Lawmakers are considering legislation that would study the feasibility of allowing female offenders who give birth in prison to care for their children on site. 

State Rep. DebraLee Hovey, a Republican representing Newtown and in the 112th House District is one of several co-sponsors who support the idea of a nursery facility at the Connecticut Correctional Institution in Niantic.

Susan Quinian, Executive Director of the nonprofit Families in Crisis, Inc. said passage of HB 5288 would help strengthen vulnerable families.

“When offenders go to jail their families do time too,” Quinian said in testimony before the Judiciary Committee. “Offenders who do not have positive family support often re-offend and tragically studies who that their children are more likely to repeat the cycle. The economic and social costs to our citizens and communities are enormous.”

Leo C. Arnone, Commissioner of the Department of Corrections, also supports the bill.

“Research clearly points to the importance of the mother-child emotional and psychological bonds and the fact that strong familial ties factor heavily in successful reentry into the community and lower recidivism rates,” Arnone said in his testimony.


As the U.S. Supreme Court considers the Patient Protection and Affordable Health Care Act, the Public Health Committee is considering creating working group to address certain aspects of the Act.

State Rep. Vicki Nardello, a Democrat representing Bethany, Cheshire and Prospect in the 46th House District sits on the committee and will consider HB 5527.  The proposed legislation would create a working group comprised of Commissioner of Public Health, the president of the Connecticut Public Health Association, and representatives of hospitals, health care providers, community health centers and local health departments to study and make recommendations for funding to strengthen community health programs under Patient Protection and Affordable Health Care act. 

The working group would have until Jan. 1, 2013 to present findings.

“Connecticut ahs the fourth highest per capita healthcare spending in the country,” Katherine Lewis, Advocacy Committee Co-chair and President-elect of the Connecticut Public Health Association, said in testimony before the Health Committee. Because of that, Lewis said the proposal to form a working group is “prudent and timely.”

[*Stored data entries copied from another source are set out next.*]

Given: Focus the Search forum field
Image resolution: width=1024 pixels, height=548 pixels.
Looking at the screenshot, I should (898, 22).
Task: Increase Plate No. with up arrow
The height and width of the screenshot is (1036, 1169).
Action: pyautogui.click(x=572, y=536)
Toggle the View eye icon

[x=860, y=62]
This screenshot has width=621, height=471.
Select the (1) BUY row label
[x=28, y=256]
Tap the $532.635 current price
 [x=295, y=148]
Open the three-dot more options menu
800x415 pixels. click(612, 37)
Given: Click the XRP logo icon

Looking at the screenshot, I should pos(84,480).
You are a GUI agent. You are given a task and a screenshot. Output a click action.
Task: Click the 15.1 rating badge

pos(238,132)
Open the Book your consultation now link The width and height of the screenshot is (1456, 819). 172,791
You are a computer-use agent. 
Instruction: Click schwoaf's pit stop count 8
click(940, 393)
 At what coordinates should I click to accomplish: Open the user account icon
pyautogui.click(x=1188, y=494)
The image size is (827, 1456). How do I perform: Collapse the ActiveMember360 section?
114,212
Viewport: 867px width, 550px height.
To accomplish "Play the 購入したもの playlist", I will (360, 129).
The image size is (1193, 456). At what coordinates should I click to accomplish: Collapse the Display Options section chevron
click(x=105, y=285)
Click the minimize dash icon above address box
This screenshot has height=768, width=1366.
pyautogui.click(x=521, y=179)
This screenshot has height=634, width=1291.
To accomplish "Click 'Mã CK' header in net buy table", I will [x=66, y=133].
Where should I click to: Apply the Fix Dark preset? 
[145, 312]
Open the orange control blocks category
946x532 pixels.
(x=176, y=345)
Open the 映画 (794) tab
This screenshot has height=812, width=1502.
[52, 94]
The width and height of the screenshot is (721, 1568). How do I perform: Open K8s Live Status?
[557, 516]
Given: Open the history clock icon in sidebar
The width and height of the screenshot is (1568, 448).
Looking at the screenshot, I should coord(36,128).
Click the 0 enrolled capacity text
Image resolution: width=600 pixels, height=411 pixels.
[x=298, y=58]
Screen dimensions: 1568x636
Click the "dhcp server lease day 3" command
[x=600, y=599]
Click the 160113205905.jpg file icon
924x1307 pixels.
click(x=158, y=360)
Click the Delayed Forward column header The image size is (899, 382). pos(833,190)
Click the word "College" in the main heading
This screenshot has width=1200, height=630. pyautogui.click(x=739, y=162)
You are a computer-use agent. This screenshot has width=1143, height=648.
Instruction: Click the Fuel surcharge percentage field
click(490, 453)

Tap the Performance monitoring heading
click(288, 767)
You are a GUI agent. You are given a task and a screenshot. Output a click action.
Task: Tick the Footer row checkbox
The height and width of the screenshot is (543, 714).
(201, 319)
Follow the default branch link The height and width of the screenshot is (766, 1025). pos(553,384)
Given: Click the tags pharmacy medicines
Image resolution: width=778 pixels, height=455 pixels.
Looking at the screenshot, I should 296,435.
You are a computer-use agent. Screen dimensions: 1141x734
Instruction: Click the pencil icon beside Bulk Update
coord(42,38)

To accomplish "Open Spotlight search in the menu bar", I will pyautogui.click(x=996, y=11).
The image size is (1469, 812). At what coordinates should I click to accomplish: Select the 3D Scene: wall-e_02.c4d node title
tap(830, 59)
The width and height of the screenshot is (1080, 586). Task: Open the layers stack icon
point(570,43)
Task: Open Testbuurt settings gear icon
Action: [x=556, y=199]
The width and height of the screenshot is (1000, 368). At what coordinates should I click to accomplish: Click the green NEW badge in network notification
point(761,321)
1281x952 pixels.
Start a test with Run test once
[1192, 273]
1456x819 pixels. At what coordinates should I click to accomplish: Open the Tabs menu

“If you want to buy alcohol, you need to show a photo ID,” said , a Republican representing Fairfield in the 134th House District. “What is so unreasonable about asking for a photo id to vote?”

Hwang, who sits on the Government Administration and Election Committee, said allowing people to register to vote on Election Day was just one of several proposed changes to the state’s election laws. But it is the most controversial. Gov. Dannel P. Malloy and Secretary of the State of Connecticut Denise Merrill support the bill, which will be debated on the House floor. The bill would require proof of address, including copies of utility bills to register. The Republicans wanted the bill to require registrants show photo identification.

Hwang said because one needs a photo ID to apply for many state benefits, it isn’t onerous to require a photo ID to vote.

“The opposition argues asking for an ID disenfranchises the elderly or a minority population of the population who don’t drive and have drivers licenses, If you don’t one, we [the state] will provide one for you,” Hwang said.

Only eight states allow same day registration and 30 states require photo IDs.

Bernardo March 26, 2012 at 02:21 PM
I have to show my I.D. everytime i show up to vote this just same old fraud that liberal democrat allways use to do anything to stay in power at all cost. P.S. Why is it always democrat vote that always show up hidden in some closet and just enougth to win a race?
Cathryn J. Prince March 26, 2012 at 03:57 PM
To clarify: The GOP had offered an amendment to the bill that would have allowed the state to provide photo IDs for those who don't have one or can't afford one.
Carol Hudak May 08, 2012 at 12:52 PM
Ironic Rep. D.L.Hovey(R) sees the importance of mothers bonding with their children. The Niantic nursery is long overdue. Ironic, since the same Rep. DebraLee Hovey has voted against adult adoptees civil rights to know their birth names and their medical history. Why is the birth mother-child relationship important for inmate mothers, Rep. Hovey, but not important for adoptees? I applaude your co-sponsorship of this bill and shake my head over your (past) 'no' vote for adoptee civil rights.